Task brief: Find the line with "Where should I click to: Click Manufacturer" in the records below. Copy it and every line after it, up to and including the line with "Select the Key Selling Points label".

Given information:
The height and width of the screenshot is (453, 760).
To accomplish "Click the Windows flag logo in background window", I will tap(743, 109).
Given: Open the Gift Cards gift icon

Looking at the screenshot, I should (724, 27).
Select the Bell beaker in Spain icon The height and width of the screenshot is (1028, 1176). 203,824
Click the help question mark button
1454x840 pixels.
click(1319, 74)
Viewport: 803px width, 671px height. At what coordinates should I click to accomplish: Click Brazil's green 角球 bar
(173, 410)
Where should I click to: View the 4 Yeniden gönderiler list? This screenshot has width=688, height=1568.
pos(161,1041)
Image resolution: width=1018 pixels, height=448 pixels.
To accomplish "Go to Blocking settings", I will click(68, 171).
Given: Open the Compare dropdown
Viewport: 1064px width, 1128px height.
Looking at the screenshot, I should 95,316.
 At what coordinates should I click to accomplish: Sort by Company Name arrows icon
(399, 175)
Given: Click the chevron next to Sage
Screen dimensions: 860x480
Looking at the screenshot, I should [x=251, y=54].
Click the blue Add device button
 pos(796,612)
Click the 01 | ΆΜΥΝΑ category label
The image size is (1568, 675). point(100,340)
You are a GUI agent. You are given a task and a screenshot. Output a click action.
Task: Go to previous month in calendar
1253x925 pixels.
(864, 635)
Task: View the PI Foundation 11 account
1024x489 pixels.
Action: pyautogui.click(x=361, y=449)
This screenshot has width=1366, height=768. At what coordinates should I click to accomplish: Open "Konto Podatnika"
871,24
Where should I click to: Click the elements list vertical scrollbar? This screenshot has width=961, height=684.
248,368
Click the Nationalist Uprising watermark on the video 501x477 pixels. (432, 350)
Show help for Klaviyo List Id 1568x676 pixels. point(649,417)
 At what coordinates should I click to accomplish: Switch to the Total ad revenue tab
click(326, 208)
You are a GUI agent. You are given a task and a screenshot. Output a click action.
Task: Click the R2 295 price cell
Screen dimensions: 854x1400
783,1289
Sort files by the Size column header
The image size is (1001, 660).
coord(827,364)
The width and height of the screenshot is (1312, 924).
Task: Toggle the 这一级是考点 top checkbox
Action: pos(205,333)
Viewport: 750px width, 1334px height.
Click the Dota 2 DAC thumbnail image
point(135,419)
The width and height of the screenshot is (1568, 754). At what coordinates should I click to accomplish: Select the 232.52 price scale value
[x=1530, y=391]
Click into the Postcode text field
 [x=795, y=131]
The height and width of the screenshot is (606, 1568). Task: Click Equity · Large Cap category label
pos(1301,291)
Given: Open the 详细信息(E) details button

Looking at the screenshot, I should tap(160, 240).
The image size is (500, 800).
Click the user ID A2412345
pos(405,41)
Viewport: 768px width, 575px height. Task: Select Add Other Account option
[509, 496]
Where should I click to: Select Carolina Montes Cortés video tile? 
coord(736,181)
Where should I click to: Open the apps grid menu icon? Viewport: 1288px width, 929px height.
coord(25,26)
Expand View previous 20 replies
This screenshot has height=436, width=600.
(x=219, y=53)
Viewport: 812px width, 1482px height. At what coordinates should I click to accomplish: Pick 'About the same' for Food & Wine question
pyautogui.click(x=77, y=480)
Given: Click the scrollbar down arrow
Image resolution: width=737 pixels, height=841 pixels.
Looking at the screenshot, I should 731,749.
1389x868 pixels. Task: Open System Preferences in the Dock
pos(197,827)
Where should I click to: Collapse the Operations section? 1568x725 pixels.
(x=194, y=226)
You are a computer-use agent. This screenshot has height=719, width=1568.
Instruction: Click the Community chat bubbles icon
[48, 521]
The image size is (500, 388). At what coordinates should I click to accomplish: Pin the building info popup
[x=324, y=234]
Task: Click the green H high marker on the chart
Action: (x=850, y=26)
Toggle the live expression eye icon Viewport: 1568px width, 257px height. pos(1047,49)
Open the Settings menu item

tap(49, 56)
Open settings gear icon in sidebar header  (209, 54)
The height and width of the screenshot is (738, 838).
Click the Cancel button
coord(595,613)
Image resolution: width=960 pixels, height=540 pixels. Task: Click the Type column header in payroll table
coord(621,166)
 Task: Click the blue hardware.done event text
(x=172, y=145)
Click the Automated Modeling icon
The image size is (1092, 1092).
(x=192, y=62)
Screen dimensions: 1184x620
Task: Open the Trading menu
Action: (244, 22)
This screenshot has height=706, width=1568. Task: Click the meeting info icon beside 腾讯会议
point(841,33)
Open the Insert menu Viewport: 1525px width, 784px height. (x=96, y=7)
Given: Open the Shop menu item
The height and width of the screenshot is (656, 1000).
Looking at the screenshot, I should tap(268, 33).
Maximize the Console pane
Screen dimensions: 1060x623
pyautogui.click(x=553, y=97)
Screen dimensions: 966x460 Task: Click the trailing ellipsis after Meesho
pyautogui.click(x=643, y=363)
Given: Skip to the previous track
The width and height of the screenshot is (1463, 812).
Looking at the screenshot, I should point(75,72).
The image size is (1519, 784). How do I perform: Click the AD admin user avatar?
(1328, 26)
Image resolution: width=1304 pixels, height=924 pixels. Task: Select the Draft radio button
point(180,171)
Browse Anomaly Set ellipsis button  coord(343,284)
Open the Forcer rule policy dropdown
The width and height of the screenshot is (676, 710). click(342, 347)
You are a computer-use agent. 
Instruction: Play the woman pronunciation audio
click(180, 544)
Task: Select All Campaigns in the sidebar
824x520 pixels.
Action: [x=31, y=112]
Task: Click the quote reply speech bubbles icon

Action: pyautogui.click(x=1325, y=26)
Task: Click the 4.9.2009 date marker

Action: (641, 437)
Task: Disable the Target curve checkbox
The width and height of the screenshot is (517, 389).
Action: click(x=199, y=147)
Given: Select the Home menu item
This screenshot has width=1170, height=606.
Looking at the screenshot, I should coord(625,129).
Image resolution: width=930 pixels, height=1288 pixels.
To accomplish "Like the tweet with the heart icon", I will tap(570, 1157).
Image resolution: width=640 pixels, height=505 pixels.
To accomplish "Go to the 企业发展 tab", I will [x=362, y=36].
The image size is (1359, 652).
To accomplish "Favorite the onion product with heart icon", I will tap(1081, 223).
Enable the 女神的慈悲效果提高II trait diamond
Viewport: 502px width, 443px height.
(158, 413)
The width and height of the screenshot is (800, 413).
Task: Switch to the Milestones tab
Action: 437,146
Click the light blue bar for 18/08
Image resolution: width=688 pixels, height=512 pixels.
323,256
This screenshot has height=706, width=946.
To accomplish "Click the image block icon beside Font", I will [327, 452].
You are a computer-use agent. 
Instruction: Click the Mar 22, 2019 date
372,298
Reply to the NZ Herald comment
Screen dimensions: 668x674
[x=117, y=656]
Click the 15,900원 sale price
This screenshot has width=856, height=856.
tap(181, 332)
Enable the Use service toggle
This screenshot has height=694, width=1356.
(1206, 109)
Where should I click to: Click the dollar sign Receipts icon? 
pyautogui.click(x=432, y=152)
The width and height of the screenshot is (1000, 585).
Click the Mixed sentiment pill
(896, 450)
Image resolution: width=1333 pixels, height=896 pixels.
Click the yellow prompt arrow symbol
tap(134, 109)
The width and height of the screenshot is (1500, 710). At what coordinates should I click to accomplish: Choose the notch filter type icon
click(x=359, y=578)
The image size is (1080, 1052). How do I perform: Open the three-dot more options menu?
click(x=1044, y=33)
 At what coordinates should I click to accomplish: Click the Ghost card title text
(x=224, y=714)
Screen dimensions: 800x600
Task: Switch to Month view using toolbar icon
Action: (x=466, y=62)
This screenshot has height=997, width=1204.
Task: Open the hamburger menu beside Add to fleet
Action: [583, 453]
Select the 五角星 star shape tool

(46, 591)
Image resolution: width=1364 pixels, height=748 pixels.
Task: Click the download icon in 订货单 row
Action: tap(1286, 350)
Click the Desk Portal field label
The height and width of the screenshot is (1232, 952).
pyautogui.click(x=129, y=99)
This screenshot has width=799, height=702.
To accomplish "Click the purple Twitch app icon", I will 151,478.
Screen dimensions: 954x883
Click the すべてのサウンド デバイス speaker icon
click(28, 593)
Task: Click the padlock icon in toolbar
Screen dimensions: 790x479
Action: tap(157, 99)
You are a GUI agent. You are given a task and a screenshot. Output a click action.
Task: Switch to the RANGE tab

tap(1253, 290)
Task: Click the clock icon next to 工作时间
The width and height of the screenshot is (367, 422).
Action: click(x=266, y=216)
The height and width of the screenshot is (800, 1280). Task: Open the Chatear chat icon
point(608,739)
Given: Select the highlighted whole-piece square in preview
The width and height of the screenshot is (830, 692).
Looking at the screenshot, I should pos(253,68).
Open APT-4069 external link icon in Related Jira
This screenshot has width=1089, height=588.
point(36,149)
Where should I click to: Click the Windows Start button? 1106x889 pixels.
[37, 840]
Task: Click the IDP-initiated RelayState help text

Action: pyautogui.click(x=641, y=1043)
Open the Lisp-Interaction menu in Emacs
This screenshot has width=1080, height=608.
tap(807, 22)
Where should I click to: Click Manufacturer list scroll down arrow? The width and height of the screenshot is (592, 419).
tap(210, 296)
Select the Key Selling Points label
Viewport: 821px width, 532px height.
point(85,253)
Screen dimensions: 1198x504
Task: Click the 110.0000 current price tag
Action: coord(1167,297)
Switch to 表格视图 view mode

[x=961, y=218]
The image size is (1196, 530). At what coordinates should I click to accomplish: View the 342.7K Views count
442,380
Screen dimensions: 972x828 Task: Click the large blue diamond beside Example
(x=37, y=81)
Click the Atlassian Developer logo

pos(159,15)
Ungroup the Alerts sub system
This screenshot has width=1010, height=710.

Final answer:
Where should I click to: Click Manufacturer list scroll down arrow? The width and height of the screenshot is (592, 419).
tap(210, 296)
Select the Key Selling Points label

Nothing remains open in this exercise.